| |
| |
| |
Tachtiger, meer dan Tachtiger
Louis Couperus: De Boeken der Kleine
Zielen
Waarin bestond de grootheid van Couperus eigenlijk? Hoe kwamen de dandy en de
stugge werker in die ene persoonlijkheid samen? Hoe ontwikkelde zich uit de
Hagenaar de beschrijver van Iskander? Bleef in de voor Italië en de Antieken
gepassionneerde niet altijd de Hagenaar voor alles belangrijk? Welk verband
bestaat er tussen Couperus' gebrek aan mathematische begaafdheid en zijn
schrijverstalent? Wat is precies het verschil tussen de beschrijvingstechniek,
tussen de goede en de slechte smaak van Louis Couperus en Is. Querido? Waarin is
Couperus ‘geniaal’, in zijn befaamde schone descriptieve passages, zijn
arabesken of in zijn psychologie? Hoe is de verhouding Jan ten Brink-Couperus
geweest, en welke betekenis heeft zij gehad voor Couperus' carrière? In hoeverre
was de auteur acteur, in hoeverre was zijn oprechtheid spel, zijn spel ernst? Is
de quantiteit van Couperus' werken in overeenstemming met de qualiteit? Zijn de
vertalingen van Couperus' oeuvre gebaseerd op een goedkoop litterair succes of
op een reputatie, die iets met zijn werkelijke qualiteit te maken had?

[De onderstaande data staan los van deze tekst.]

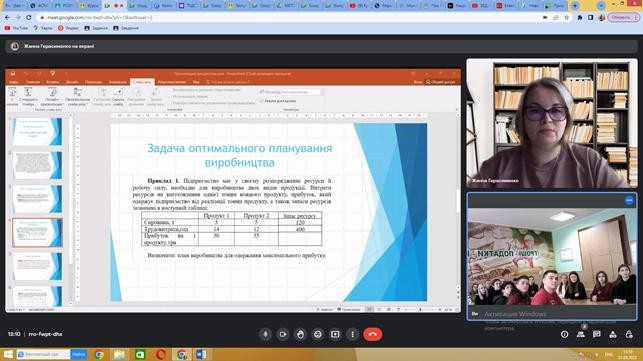Leave the call with the red hang-up button
643x361 pixels.
coord(372,334)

Deze en dergelijke vragen doen zich voor, wanneer men over het phaenomeen
Couperus, dat een van de belangrijkste phaenomenen was van onze arme
letterkunde, gaat nadenken, maar men krijgt er slechts zelden antwoord op; en
zeker niet in de dikke biographie, die Henri van Booven aan de geadoreerde
meester heeft gewijd. En toch lijkt het mij duidelijk genoeg, dat het enorme
oeuvre van Couperus als geheel beschouwd zeer ongelijk van waarde is, en dat er
geen redenen zijn, om hem zomaar met het praedicaat ‘geniaal’ te lijf te gaan.
Dat Couperus een fabelachtig talent had, zal wel niemand
ontkennen; evenmin, dat zijn talent zeer persoonlijk en voor Holland ‘einmalig’

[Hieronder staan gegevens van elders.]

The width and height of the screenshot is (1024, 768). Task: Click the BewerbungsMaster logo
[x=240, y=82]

was; maar dat alles is nog geen verklaring voor zijn wereldnaam, en Van Booven
geeft nergens | |
| |
die verklaring, omdat hij, ‘aan de voeten van de
meester’ zittend, geen problemen kent en slechts voortdurend polemiseert met
Netscher en andere verouderde knibbelaars, die een bestrijding al lang niet meer
verdienen. Men zou Couperus in deze tijd eerder tegen zijn eigen roem in
bescherming moeten nemen, hem moeten verdedigen tegen de provinciale
veronderstelling, dat in de Korte Arabesken onnavolgbare
meesterwerken zijn gebundeld; want wie zoiets beweert, heeft blijkbaar nog nooit
de charmes van een parijs' boulevard-auteur (van de beste soort dan) ondergaan.

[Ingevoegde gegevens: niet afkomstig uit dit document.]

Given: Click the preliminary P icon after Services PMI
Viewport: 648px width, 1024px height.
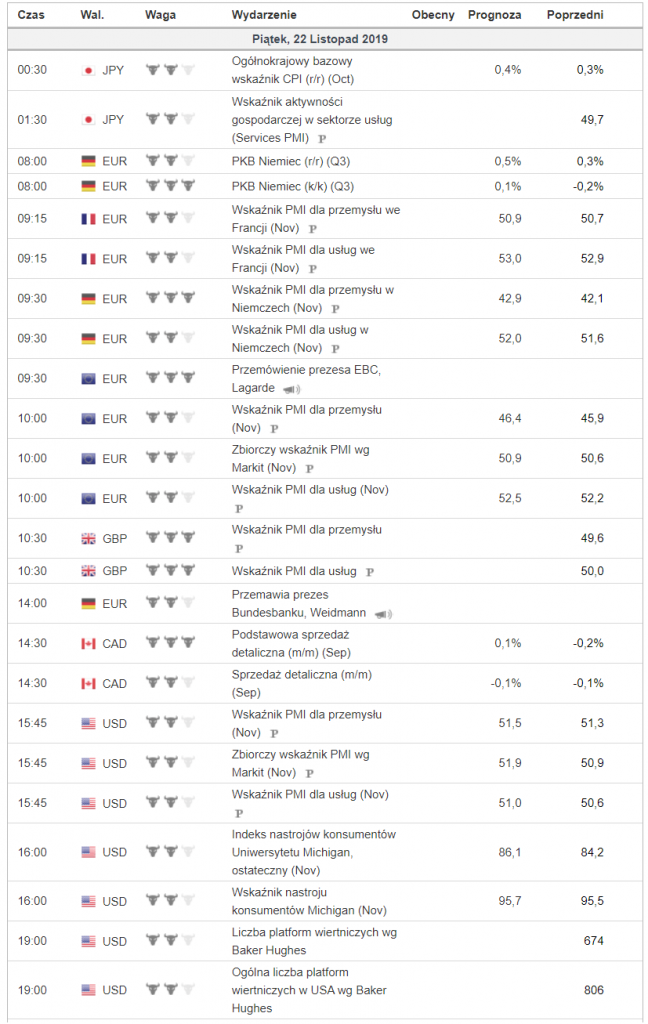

Dat Couperus een ster van de eerste grootte, of liever nog: een verzengende zon
is, die alles doet verschrompelen, wanneer men hem Alie van Wijhe-Smeding of
Theun de Vries laat bestralen, behoeft waarachtig niet meer bewezen te worden;
maar men zou willen weten, wat een Couperus waard is naast een Tolstoï, een
Dostojewsky, een Gide, een Wilde! Van Booven echter wedt op Couperus als
beschrijver, zonder ook maar in het minst te laten uitkomen, dat de schrijver
Couperus, die het tegenover Europa uithoudt, alleen te zoeken is in werken als
De Boeken der Kleine Zielen en Van Oude
Menschen, Eline Vere en De Stille Kracht. Wat er van
Schimmen van Schoonheid of Iskander
overblijft, als men het verteltalent er aftrekt, is veel minder dan Van Booven
veronderstelt; om van Majesteit en Wereldvrede niet eens te spreken, die ons regelrecht voeren naar het
panopticum. En daarbij wist Couperus het, blijkens een brief aan André de
Ridder, zelf beter dan zijn schildknaap Van Booven:
‘Ik heb veel te veel geschreven.... Van mijn boeken heb ik drievierden over boord
geworpen en van het vierde, dat overblijft, zijn er slechts enkele bladzijden,
waarvan ik werkelijk houd....’
Van zulke pogingen tot oprechte zelfcritiek gaan de mannen der ‘hero-worship’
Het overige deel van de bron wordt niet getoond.